[title]
No, it’s not a mirage in the desert haze. Nor is it Elon Musk’s latest plan to colonise Mars. These are the designs for the city of Telosa, the latest project from billionaire investor Marc Lore and celebrated architect Bjarke Ingels’s firm BIG.
Lore and Ingels’s ambitious plan would see an entire city built from scratch in the desert of the western USA. Within 40 years, the duo intend to establish a fully-contained city, which will be extended over 150,000 acres and have a population of five million.
‘Our vision is to create a new city in America that sets a global standard for urban living, expands human potential and becomes a blueprint for future generations,’ a Telosa spokesperson said.
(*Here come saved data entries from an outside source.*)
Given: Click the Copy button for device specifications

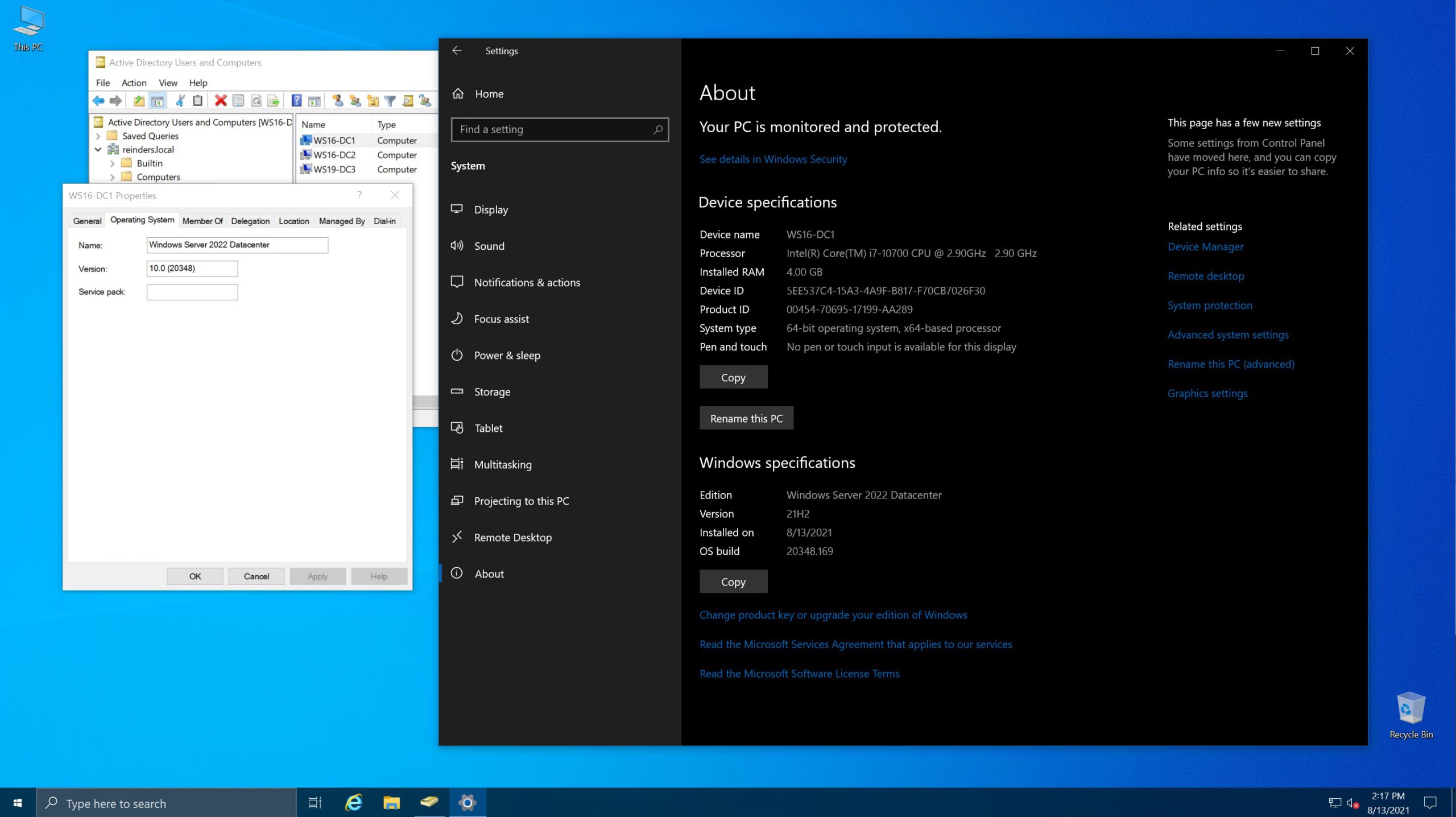Looking at the screenshot, I should (733, 376).
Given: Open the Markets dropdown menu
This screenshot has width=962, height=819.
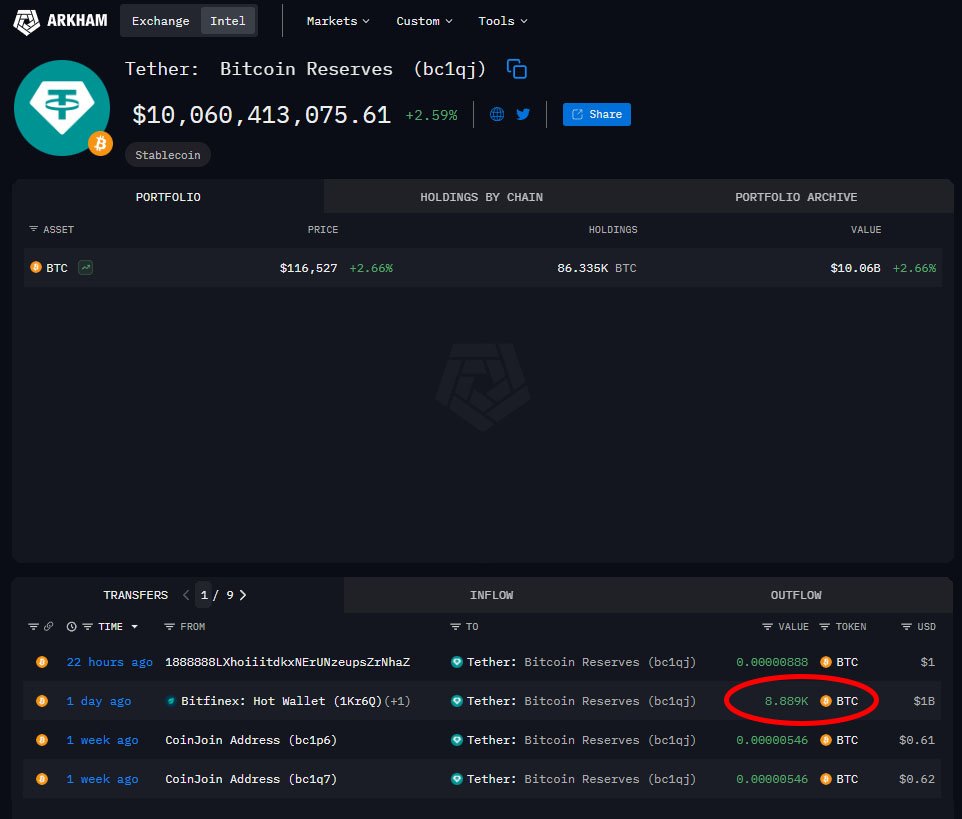Looking at the screenshot, I should [x=338, y=21].
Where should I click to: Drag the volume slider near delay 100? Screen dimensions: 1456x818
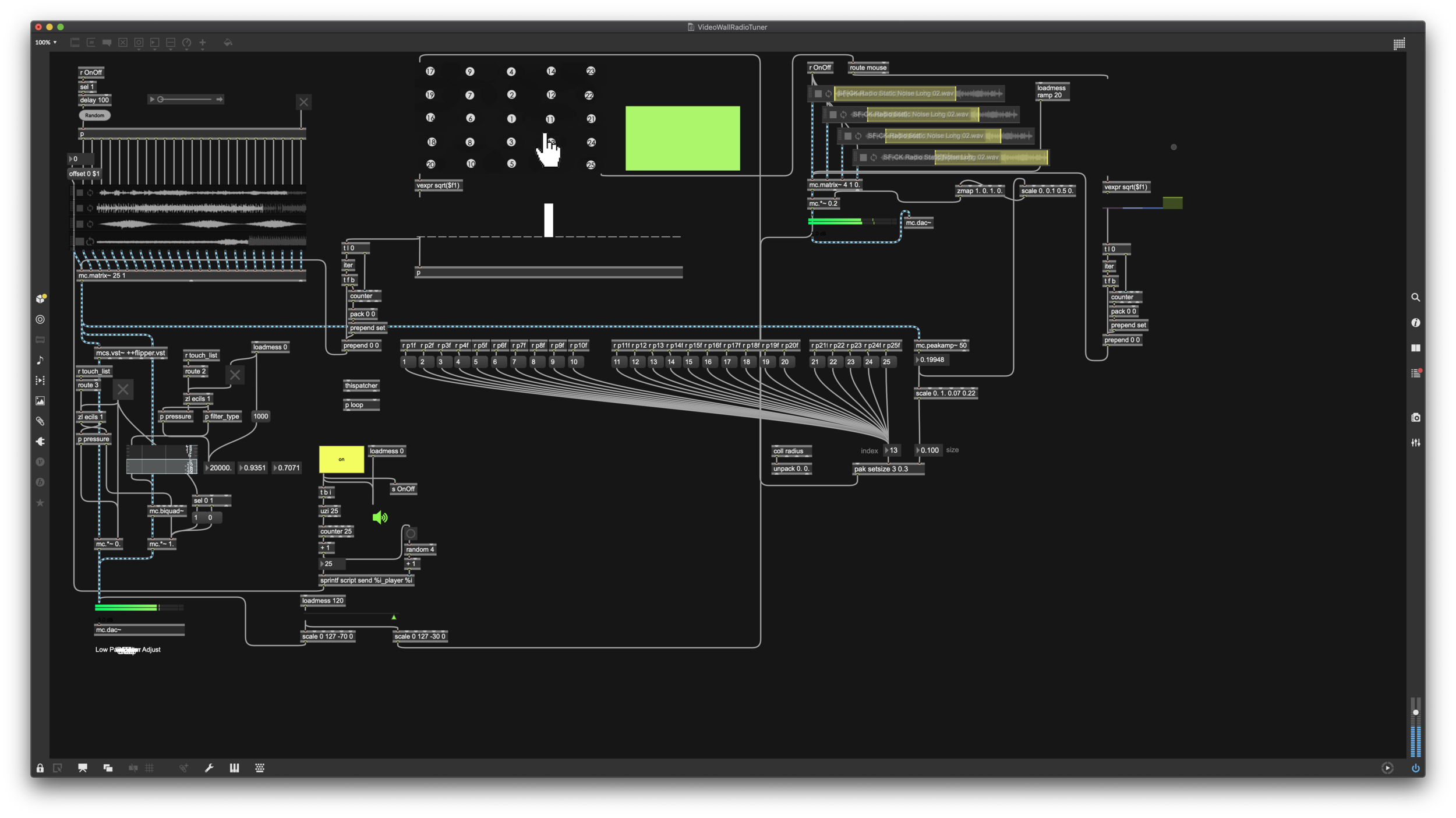point(161,99)
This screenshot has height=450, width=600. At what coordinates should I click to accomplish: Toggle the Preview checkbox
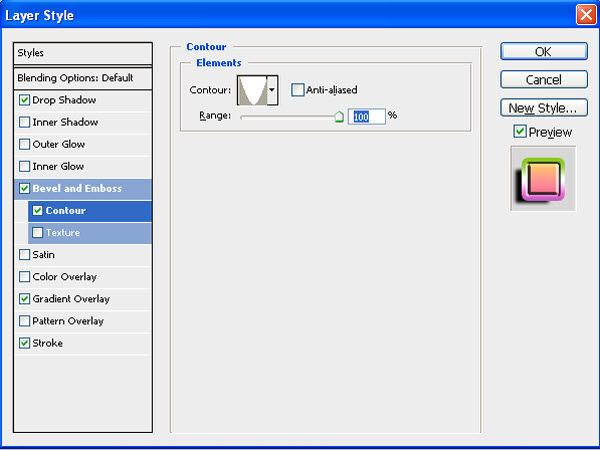[x=519, y=132]
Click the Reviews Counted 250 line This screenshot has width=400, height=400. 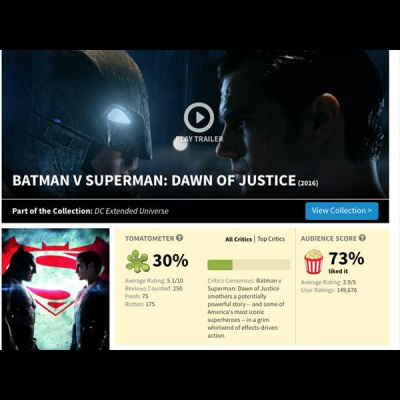tap(154, 289)
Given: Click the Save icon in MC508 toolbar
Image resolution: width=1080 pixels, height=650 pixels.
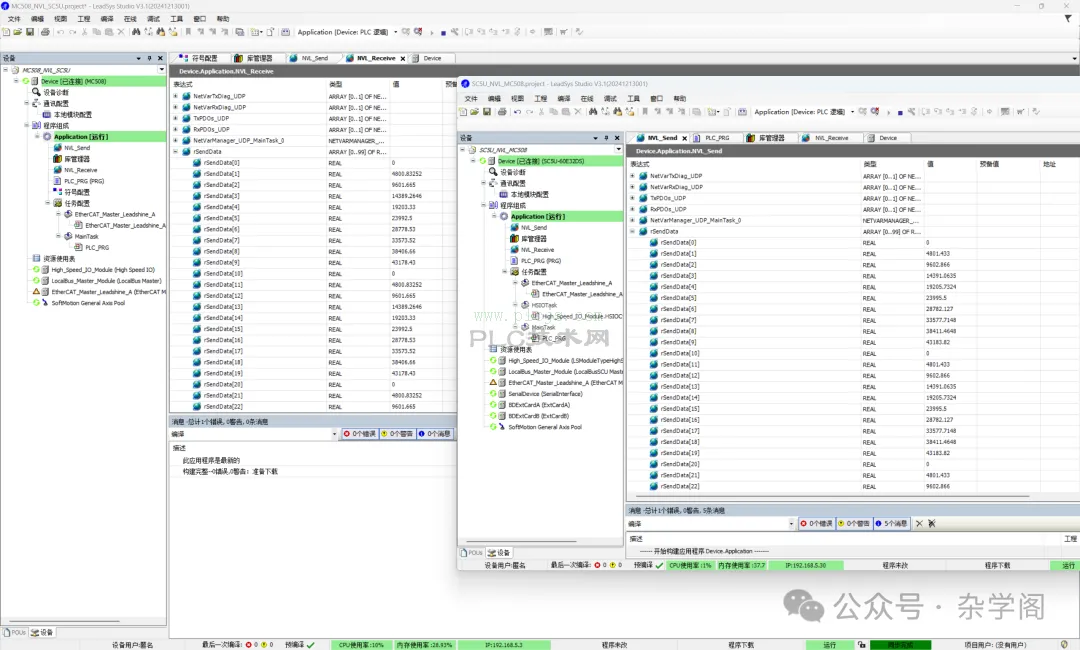Looking at the screenshot, I should pyautogui.click(x=30, y=32).
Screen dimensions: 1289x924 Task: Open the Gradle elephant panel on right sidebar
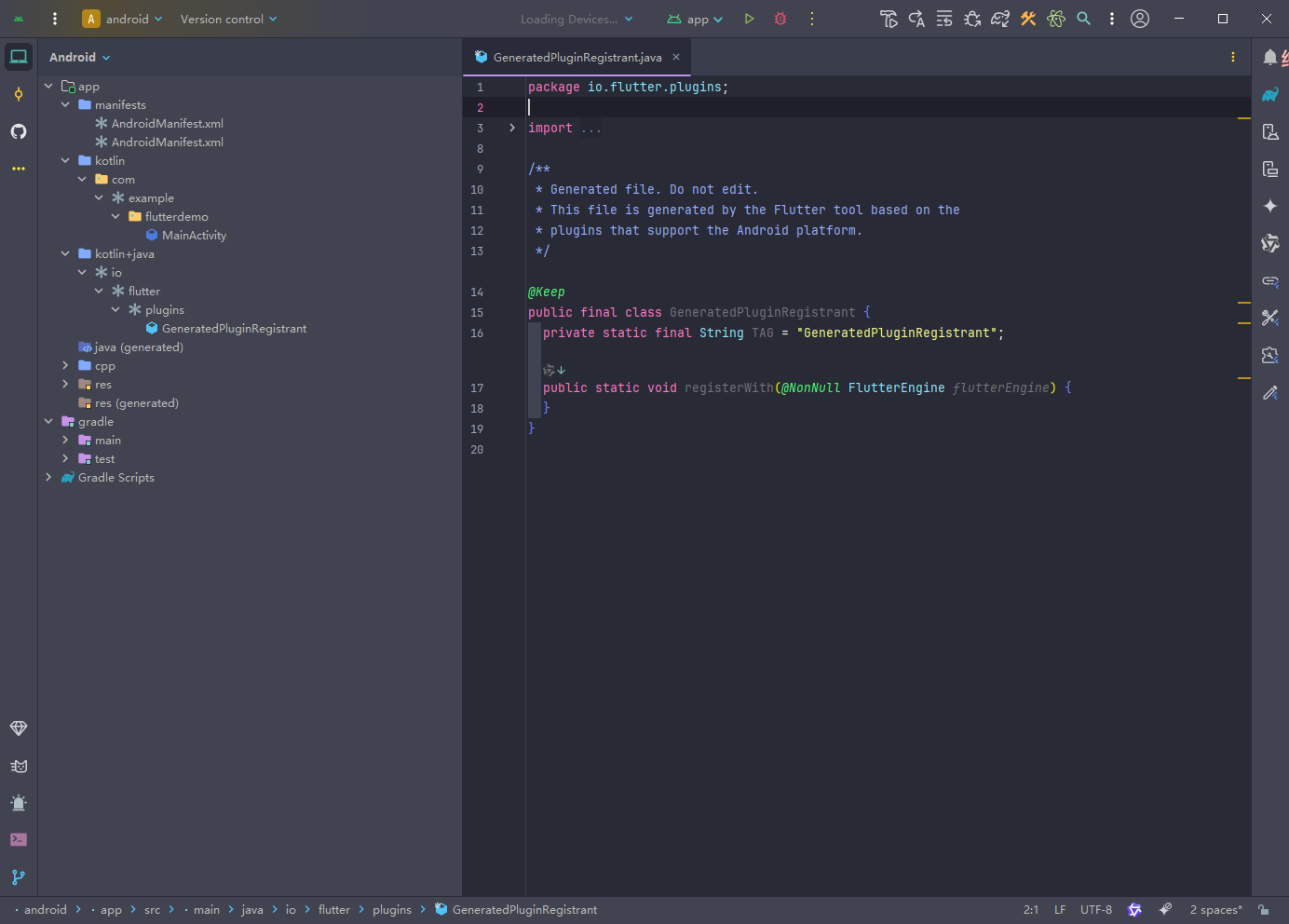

The blueprint designs are, depending on your taste, either dazzlingly utopian or unsettlingly dystopian. There’s plenty of innovative architecture on display, alongside futuristic visions of public transport and spaces filled with greenery and nature.
In the centre of Telosa, Ingels and Lore plan to build a high-rise named Equitism, which, like much of Telosa, is part of some very, very smooth marketing. Indeed, the entire promo is filled with buzzwords like ‘sustainable’, ‘equitable’ and ‘human potential’ – leading us nicely to the backlash against Telosa, which is rather substantial.
Some commenters on the website of architecture and design magazine Dezeen dubbed the city a ‘vanity project’ and ‘like a greenwashed Vegas’, while others dismissed it as the plaything of another egotistical billionaire.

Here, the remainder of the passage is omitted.